Шрифт:
Интервал:
Закладка:
— Да видел я! Мьюри думала, что это может позабавить меня. А я получил приступ комплекса неполноценности, длившийся весь вечер.
— Рискну поспорить, что не весь вечер, милорд. Ну, раз так, давай споем «Дочурку Рейли». Ты начинай, я буду вторить.
— Что ж… Но тогда — не очень громко, иначе разбудим Руфо.
— Его не разбудить. Он набальзамирован.
— Тогда разбудишь во мне зверя, а это куда хуже. Стар, милая, а где и когда Руфо был похоронных дел мастером? И как из похоронной конторы он попал в наши дела? Его выгнали, что ли?
— Могильщик? Руфо? Не может быть! — удивилась Стар.
— Он говорил со мной с полным знанием дела.
— Вот как! Милорд, у Руфо множество недостатков, но правдивость не входит в их число. Кроме того, в нашем мире могильщиков не бывает.
— Не бывает? Что же вы делаете со своими покойниками? Нельзя же оставлять их в своих гостиных? Это было бы негигиенично.

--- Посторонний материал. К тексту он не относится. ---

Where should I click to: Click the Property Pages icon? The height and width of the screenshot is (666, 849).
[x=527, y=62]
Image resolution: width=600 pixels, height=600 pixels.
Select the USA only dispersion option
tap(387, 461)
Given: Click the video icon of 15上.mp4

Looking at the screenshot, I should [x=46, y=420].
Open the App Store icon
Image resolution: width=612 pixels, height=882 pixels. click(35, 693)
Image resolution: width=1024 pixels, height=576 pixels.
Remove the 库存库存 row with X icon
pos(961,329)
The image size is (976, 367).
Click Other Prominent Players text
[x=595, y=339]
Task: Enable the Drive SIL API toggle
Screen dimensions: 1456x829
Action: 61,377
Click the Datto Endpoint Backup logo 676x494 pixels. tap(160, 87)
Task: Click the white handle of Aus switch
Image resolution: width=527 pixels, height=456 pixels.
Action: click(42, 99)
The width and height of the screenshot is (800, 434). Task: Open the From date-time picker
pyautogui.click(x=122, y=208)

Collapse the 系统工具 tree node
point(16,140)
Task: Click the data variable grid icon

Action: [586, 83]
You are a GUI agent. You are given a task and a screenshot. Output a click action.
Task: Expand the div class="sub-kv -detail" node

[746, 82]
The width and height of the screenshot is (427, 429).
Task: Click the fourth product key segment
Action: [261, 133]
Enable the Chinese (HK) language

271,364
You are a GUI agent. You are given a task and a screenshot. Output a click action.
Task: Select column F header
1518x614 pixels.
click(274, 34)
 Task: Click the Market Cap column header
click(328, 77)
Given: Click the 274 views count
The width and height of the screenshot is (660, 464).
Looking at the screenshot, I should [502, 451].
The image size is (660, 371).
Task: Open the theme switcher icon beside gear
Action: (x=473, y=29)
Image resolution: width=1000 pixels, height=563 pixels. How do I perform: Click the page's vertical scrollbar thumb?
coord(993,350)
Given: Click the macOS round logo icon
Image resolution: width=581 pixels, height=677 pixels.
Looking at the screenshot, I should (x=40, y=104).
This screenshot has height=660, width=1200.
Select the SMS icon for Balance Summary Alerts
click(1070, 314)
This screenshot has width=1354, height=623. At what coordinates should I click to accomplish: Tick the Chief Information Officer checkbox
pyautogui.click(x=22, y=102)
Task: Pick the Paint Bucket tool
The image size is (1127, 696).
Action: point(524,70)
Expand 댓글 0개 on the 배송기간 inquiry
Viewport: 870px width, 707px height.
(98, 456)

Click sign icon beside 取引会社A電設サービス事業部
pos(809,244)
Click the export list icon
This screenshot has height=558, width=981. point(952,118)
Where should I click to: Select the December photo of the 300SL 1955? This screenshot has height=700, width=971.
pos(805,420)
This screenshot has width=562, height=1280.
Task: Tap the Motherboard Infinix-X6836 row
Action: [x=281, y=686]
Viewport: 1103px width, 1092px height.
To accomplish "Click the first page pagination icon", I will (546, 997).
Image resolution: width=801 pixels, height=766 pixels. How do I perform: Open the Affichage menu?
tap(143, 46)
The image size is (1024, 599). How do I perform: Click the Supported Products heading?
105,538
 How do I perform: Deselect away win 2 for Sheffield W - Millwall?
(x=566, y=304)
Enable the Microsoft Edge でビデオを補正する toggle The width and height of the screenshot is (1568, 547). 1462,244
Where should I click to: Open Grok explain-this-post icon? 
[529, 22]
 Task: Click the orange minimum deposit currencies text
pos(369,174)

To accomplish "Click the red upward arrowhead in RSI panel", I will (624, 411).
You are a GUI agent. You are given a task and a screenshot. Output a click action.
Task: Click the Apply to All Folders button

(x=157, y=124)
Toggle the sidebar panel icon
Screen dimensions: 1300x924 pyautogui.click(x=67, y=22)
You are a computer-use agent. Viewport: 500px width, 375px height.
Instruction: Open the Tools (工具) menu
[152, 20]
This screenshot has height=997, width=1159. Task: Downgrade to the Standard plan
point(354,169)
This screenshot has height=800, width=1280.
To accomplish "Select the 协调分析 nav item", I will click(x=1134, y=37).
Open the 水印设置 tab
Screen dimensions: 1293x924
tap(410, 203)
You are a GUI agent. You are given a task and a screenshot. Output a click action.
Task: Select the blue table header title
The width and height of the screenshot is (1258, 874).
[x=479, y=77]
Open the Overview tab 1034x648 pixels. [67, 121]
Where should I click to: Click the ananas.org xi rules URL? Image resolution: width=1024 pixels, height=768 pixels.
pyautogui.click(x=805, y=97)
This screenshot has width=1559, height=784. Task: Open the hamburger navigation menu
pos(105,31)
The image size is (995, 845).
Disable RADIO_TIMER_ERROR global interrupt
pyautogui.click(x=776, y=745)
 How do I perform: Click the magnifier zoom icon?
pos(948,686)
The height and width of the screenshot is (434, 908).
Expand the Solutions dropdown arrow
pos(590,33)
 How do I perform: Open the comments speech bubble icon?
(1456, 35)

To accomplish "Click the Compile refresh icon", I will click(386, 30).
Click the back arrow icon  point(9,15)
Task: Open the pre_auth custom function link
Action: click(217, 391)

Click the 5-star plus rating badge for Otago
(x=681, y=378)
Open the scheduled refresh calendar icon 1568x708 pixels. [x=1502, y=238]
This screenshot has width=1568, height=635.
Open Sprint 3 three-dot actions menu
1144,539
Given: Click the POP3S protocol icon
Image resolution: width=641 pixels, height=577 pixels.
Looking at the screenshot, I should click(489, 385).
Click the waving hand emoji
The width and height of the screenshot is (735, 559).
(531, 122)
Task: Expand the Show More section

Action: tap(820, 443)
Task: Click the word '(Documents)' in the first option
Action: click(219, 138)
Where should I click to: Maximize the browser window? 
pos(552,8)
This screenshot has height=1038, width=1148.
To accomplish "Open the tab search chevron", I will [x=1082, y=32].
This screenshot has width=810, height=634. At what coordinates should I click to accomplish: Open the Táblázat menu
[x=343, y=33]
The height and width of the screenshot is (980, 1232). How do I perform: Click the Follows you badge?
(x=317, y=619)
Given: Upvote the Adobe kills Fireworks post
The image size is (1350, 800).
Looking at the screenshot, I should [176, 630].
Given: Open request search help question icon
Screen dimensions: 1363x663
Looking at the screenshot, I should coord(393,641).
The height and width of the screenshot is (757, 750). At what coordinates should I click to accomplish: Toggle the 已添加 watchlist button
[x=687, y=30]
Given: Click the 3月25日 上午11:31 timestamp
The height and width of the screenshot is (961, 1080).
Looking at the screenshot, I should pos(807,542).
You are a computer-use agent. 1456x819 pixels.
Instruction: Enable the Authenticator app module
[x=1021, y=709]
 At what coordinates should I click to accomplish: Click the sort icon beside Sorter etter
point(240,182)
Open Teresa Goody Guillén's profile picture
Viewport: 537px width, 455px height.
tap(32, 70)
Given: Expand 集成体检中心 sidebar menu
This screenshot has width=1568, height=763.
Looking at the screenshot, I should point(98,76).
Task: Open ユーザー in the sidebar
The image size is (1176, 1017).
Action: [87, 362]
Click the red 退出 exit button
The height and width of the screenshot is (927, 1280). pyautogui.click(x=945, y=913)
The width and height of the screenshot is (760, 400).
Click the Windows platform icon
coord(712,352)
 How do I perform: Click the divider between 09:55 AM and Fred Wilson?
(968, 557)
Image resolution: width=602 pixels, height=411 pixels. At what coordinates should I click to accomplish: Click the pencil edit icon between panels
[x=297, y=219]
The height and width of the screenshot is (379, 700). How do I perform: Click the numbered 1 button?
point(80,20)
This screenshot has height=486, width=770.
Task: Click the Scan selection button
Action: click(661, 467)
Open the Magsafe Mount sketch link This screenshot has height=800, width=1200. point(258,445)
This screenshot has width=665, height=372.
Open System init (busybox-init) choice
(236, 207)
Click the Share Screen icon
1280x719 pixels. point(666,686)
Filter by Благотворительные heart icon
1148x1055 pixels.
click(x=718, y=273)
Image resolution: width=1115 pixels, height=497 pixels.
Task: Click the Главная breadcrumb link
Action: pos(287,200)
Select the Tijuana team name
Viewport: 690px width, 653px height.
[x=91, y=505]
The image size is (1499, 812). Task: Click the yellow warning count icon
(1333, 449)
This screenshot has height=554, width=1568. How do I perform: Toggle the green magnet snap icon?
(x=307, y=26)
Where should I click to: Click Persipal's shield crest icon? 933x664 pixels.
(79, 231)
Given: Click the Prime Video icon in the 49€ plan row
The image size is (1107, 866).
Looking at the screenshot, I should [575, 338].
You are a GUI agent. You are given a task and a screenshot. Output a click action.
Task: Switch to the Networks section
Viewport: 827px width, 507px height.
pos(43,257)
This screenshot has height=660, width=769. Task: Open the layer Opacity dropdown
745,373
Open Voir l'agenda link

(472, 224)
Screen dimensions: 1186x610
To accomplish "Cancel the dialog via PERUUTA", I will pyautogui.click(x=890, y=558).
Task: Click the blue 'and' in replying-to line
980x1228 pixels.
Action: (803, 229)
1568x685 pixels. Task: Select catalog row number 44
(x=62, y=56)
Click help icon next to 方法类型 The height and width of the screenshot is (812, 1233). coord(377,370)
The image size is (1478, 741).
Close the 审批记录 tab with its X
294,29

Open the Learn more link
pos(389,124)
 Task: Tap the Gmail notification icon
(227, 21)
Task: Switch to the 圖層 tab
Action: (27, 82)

— Я тоже так думаю, но мой народ именно так и поступает: держит покойников в своих гостиных. Во всяком случае, по нескольку лет. Обычай основан на чистой сентиментальности, но мы и есть сентиментальный народ. Хотя даже у нас кое-кто перебарщивает с этим делом. Одна из моих теток держала в собственной спальне всех своих усопших мужей — там была страшная теснотища, а кроме того, она непрерывно о них говорила, все время повторяясь и путаясь. Я даже перестала ходить к ней в гости.
— Ничего себе! Она их чистила пылесосом?
— О да! Она была очень хорошая хозяйка.
— М-м-м… И сколько их было?
— Семь или восемь, не считала.
— Понятно. Стар, быть может, убийство мужей у тебя в семье является наследственной чертой?
— Что? Ох, любимый, да в каждой женщине сидит потенциальная склонность к вдовству. — На ее лице появились ямочки, и она, протянув руку, погладила меня по колену. — Но тетя их не убивала. Поверь мне, мой Герой, женщины в моей семье слишком любят своих мужей, чтобы терять их зазря. Нет, тетя очень расстраивалась, когда они умирали. Я считала, что это глупо — надо смотреть вперед, а не назад.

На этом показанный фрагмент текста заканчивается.